::: Entries provided :::
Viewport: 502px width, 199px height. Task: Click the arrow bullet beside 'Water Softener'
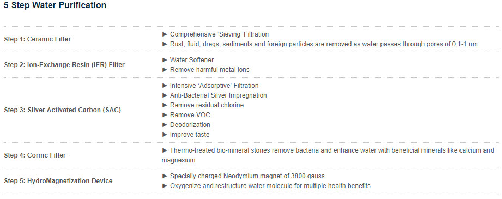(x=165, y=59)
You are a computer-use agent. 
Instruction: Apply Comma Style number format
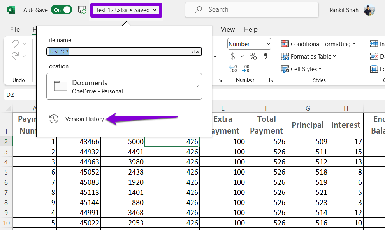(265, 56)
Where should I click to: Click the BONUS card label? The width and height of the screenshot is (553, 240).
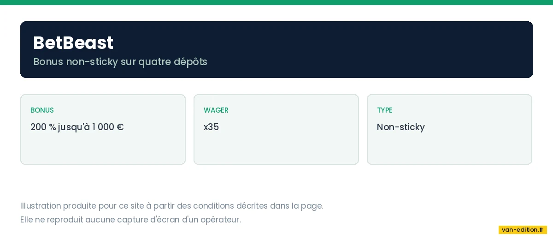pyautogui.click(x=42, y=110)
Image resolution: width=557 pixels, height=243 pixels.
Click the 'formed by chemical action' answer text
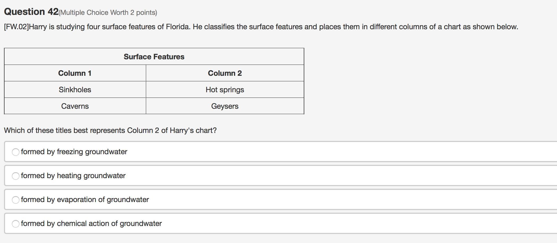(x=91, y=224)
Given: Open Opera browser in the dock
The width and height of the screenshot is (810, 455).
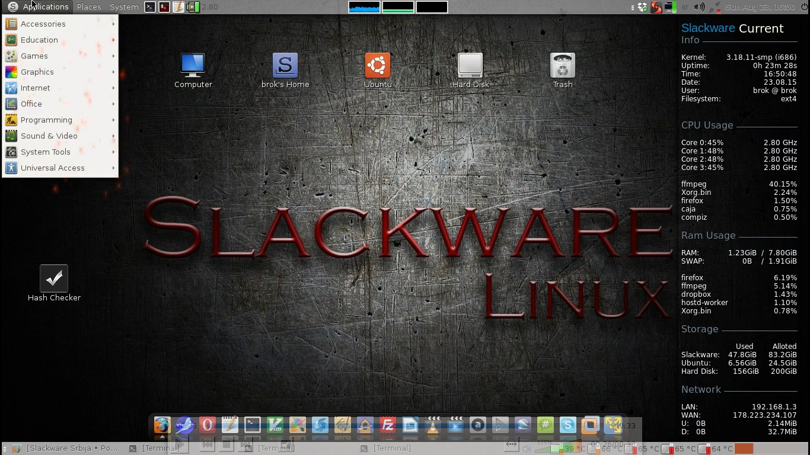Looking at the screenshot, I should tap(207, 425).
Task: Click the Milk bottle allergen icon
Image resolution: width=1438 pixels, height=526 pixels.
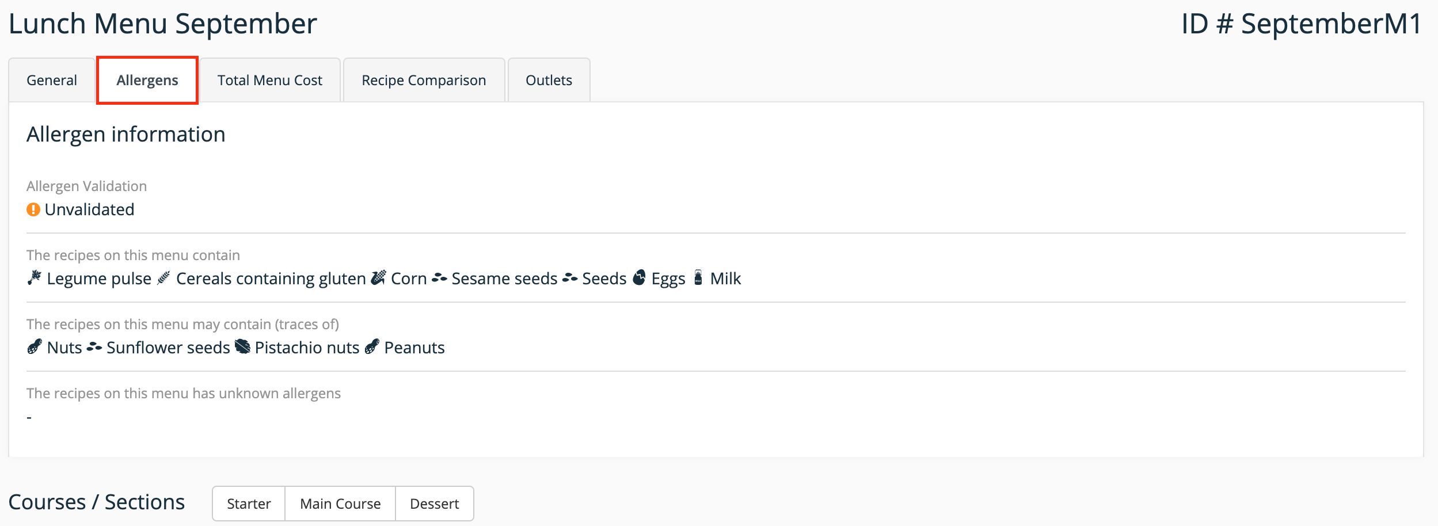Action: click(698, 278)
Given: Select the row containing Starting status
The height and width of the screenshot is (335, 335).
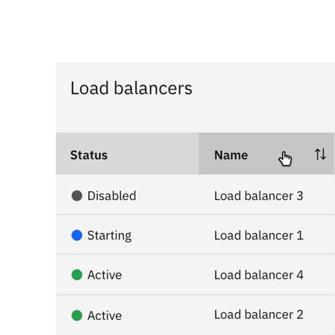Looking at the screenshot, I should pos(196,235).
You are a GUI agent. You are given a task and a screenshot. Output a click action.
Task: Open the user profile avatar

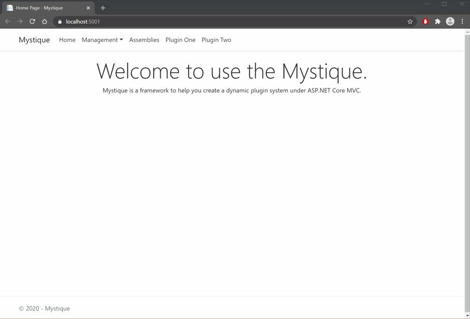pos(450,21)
:::
Written problem: Please rewrite the stretch from the line containing "You are a GUI" through the end of the material, replacing "user profile avatar" with "account icon" and leaving everything else unchanged. Omit the pictures from your answer.

Expected answer:
You are a GUI agent. You are given a task and a screenshot. Output a click action.
Task: Open the account icon

pos(450,21)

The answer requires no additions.